(Stored data entries)
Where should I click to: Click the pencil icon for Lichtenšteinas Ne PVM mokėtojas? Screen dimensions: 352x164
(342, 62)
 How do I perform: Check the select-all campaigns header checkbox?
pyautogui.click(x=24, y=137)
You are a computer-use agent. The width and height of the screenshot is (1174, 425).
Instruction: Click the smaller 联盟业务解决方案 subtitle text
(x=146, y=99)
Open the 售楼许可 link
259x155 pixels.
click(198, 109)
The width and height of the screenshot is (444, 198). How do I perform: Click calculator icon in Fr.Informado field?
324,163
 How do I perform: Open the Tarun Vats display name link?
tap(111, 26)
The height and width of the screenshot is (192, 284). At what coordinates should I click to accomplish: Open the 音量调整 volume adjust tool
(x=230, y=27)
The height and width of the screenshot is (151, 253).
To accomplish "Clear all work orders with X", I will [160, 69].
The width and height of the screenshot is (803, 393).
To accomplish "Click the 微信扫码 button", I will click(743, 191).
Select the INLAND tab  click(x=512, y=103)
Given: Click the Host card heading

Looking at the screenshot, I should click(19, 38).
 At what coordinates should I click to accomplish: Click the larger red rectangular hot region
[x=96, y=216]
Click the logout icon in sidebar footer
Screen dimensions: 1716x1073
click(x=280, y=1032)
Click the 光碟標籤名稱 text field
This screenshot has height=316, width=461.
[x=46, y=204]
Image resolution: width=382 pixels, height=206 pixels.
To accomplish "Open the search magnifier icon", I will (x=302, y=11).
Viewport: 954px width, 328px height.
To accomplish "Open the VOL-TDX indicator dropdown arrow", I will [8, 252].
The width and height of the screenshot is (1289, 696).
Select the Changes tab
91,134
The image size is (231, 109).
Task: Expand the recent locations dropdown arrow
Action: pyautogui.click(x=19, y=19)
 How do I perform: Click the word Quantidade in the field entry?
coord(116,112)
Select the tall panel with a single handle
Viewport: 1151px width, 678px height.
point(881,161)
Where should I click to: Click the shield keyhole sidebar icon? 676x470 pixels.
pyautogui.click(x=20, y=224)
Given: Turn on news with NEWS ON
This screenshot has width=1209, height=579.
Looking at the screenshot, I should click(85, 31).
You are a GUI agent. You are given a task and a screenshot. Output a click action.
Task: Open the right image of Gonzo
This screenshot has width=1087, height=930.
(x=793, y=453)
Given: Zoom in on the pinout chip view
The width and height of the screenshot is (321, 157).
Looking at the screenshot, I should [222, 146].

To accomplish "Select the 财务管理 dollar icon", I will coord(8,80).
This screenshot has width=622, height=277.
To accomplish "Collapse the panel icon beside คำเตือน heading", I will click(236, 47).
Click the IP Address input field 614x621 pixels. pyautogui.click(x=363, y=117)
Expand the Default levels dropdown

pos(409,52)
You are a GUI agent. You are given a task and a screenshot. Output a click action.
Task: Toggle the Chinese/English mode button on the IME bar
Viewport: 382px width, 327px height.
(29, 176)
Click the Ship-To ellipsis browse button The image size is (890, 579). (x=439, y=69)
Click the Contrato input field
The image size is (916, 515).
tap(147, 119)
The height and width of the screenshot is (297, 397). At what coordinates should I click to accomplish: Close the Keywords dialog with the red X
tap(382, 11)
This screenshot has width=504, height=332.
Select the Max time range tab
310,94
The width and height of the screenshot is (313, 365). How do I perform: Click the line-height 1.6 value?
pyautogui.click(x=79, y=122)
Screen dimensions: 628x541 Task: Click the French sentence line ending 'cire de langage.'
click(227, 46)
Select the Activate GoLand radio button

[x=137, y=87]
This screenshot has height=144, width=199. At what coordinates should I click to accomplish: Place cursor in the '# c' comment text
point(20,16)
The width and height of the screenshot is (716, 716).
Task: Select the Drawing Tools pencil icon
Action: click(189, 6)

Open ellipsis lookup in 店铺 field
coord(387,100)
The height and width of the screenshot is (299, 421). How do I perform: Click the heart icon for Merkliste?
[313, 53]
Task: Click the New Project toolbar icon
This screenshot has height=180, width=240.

Exercise directions:
Search the data for the string "will". List each line that has it.

Task answer:
To accomplish "Clear all work orders with X", I will [160, 69].
To accomplish "Click the 微信扫码 button", I will click(743, 191).
To accomplish "Open the search magnifier icon", I will (x=302, y=11).
To accomplish "Open the VOL-TDX indicator dropdown arrow", I will [8, 252].
To accomplish "Select the 财务管理 dollar icon", I will coord(8,80).
To accomplish "Collapse the panel icon beside คำเตือน heading", I will click(236, 47).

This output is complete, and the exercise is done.